*Task directions*. Using the article below on the explosion at the Kalynivka munitions depot, decide whether each statement agrees with it: (a) the blasts injured two people; (b) Prime Minister Volodymyr Groysman called the destruction of the arsenal an accident; (c) the Chief Military Prosecutor reported that all of the site's technical protection facilities were working. Answer yes or no for each, and quote the words from the article that decide it.

**** Page excerpt ****

From BBC website:
The art of storing munitions is that a small explosion doesn't lead to a large explosion. This is the second huge explosion of an Ukrainian arms dump this year and the suspicion must be that way to much explosive material had been stored in both. In preparation of a new war effort?Ukraine arms dump fire alarm 'was not working'
When one of Ukraine's biggest munitions depots exploded, prompting the evacuation of 28,000 people, officials blamed sabotage.
Now it has emerged that the fire alarm at the Kalynivka site in central Ukraine was out of action and the base was poorly protected.
Criminal negligence is being considered as a possible cause of the blasts, which injured two people.
Ukraine's president has warned of a threat to national security.
Security chief Oleksander Turchynov said the loss of munitions at Kalynivka, and in a similar incident in March at Balakliya in the north-east, was the biggest blow since the conflict with pro-Russian separatists began in 2014.
Criticising Ukraine's entire defence leadership, he warned that events at Kalynivka proved that Ukraine was incapable of protecting its strategic arsenals.
The exact cause of the accident at the missiles storage site in the Vinnytsia region is still unclear. Nearby homes were badly damaged as shells went off in all directions.
On Wednesday, Prime Minister Volodymyr Groysman said it was "no accident" that the Ukrainian army's arsenal had been destroyed and suspicion inevitably fell on pro-Russian separatists. Some reports suggested a drone may have flown over the site before the fire started.
But President Petro Poroshenko later told security heads that they had to learn how to protect strategic facilities from sabotage groups, but if there was another cause, those responsible had to be brought to justice.
Chief Military Prosecutor Anatoly Matios revealed that the fire alarms were out of action and that only half of the site's technical protection facilities were working, Interfax news agency reported.
There was also a problem with the military security guarding the base. Most of the officials there were elderly because wages were so low, he said.
The prosecutor said there were four theories as to what happened, ranging from criminal negligence involving workers at the military site to external sabotage involving an explosive device inserted into ammunition sent there for storage.

**** Entries shown ****

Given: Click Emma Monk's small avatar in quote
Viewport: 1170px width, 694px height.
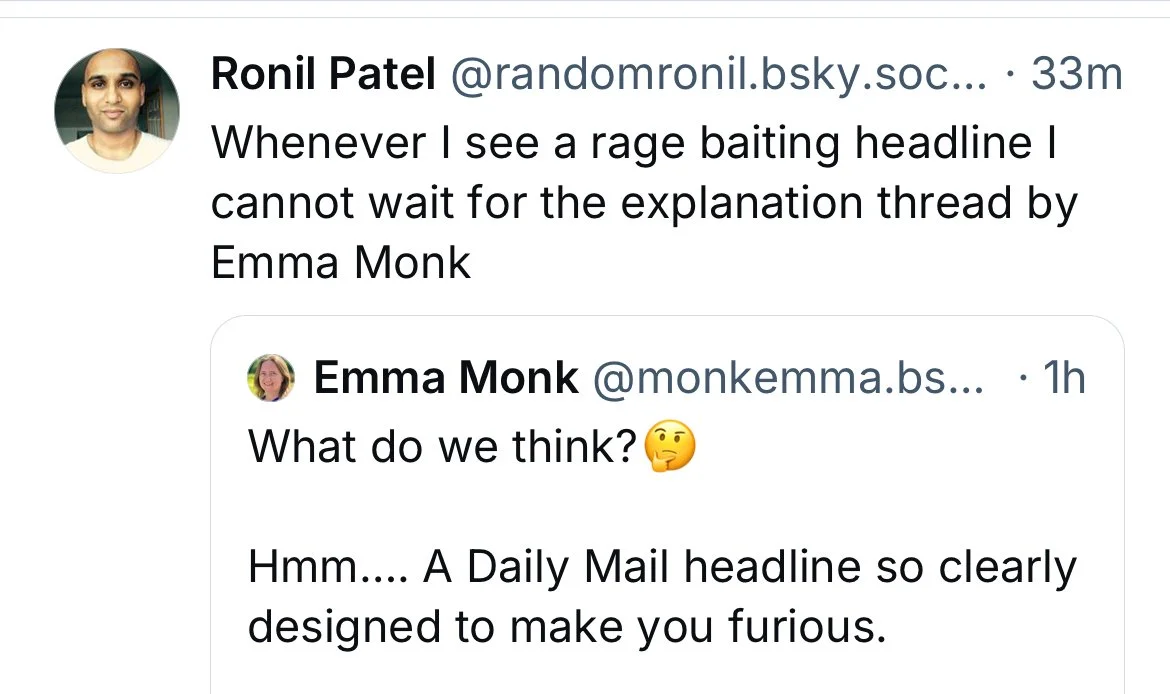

****
**** Entries shown ****

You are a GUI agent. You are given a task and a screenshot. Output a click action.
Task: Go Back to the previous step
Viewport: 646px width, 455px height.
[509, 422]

****

*Output for this task*.
(a) Yes: "which injured two people."
(b) No: "it was "no accident" that the Ukrainian army's arsenal had been destroyed"
(c) No: "only half of the site's technical protection facilities were working"